● **PASSAGE TO READ**

+ + +

Densifying Sparse Ocean Depth Observations¶
DepthDif explores conditional diffusion for reconstructing dense subsurface ocean temperature fields from sparse, masked observations.
The repository currently supports:
- EO-conditioned multi-band reconstruction (surface condition + deeper target bands)
- cross-source conditioning where EO surface SST can come from OSTIA while deeper targets remain Copernicus reanalysis
- public PyPI inference through the depth-recon package, including no-GLORYS ARGO/OSTIA week exports
- latent diffusion workflow with autoencoder-based depth compression (see Autoencoder)
Project Links¶
Analysis
Explore DepthDif visualizations
Open the analysis landing page for the one-week globe, temporal globe, spatial error dashboard, and temporal error dashboard.

+ + +

[Rows of pointing data]

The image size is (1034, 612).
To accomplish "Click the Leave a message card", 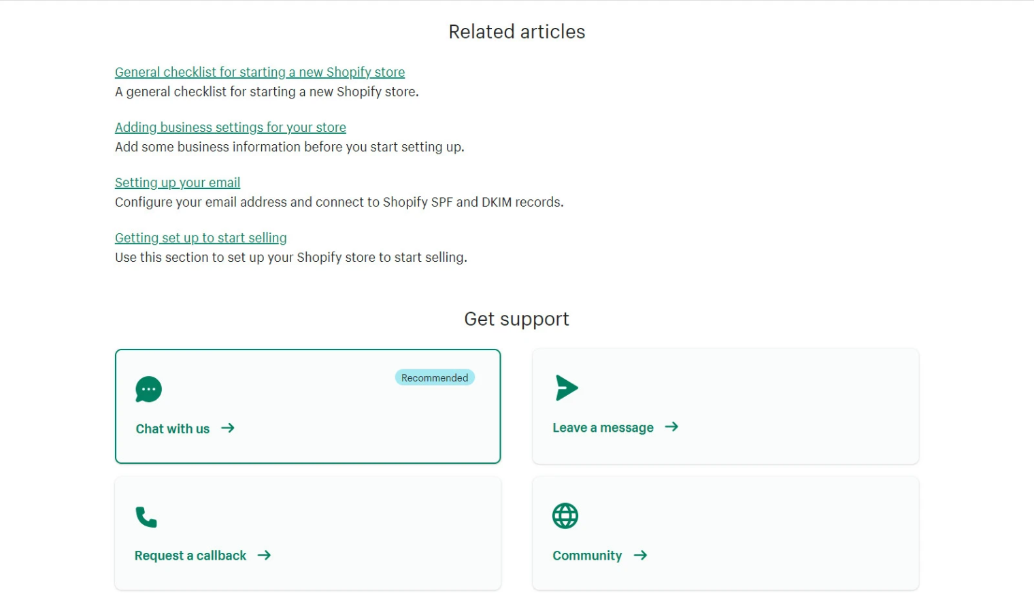I will coord(725,406).
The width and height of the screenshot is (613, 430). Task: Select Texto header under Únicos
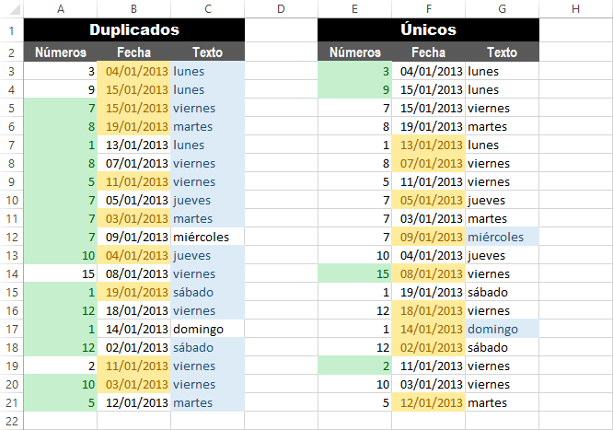tap(502, 52)
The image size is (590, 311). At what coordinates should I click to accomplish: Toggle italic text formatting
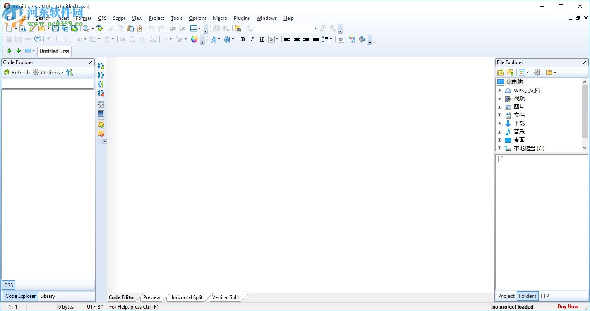click(x=252, y=39)
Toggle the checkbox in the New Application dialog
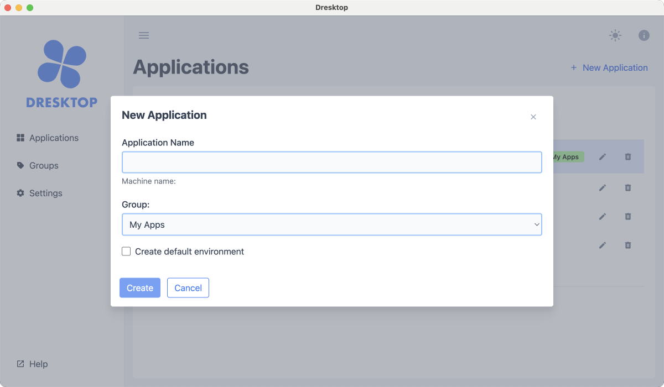 (x=126, y=251)
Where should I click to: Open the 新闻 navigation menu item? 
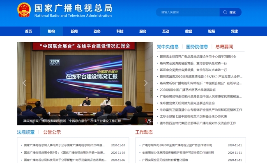coord(74,31)
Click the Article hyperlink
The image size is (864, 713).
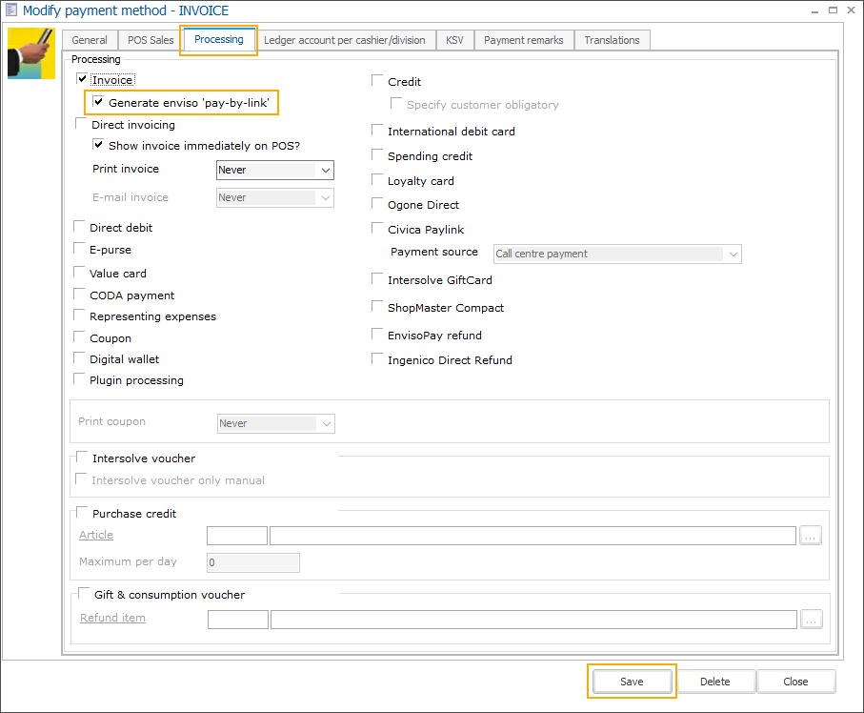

+ + +

● **EXERCISE DETAILS**
Do these statements agree with the DepthDif page? For each, answer yes or no and quote the words of the page that decide it.
1. The EO surface SST can come from OSTIA while the deeper targets remain Copernicus reanalysis.
2. Inference is offered only through a private package.
3. The analysis landing page includes a temporal error dashboard.
These lines have nothing to do with the DepthDif page.

● **WORKED SOLUTION**
1. Yes: "cross-source conditioning where EO surface SST can come from OSTIA while deeper targets remain Copernicus reanalysis"
2. No: "public PyPI inference through the depth-recon package"
3. Yes: "spatial error dashboard, and temporal error dashboard"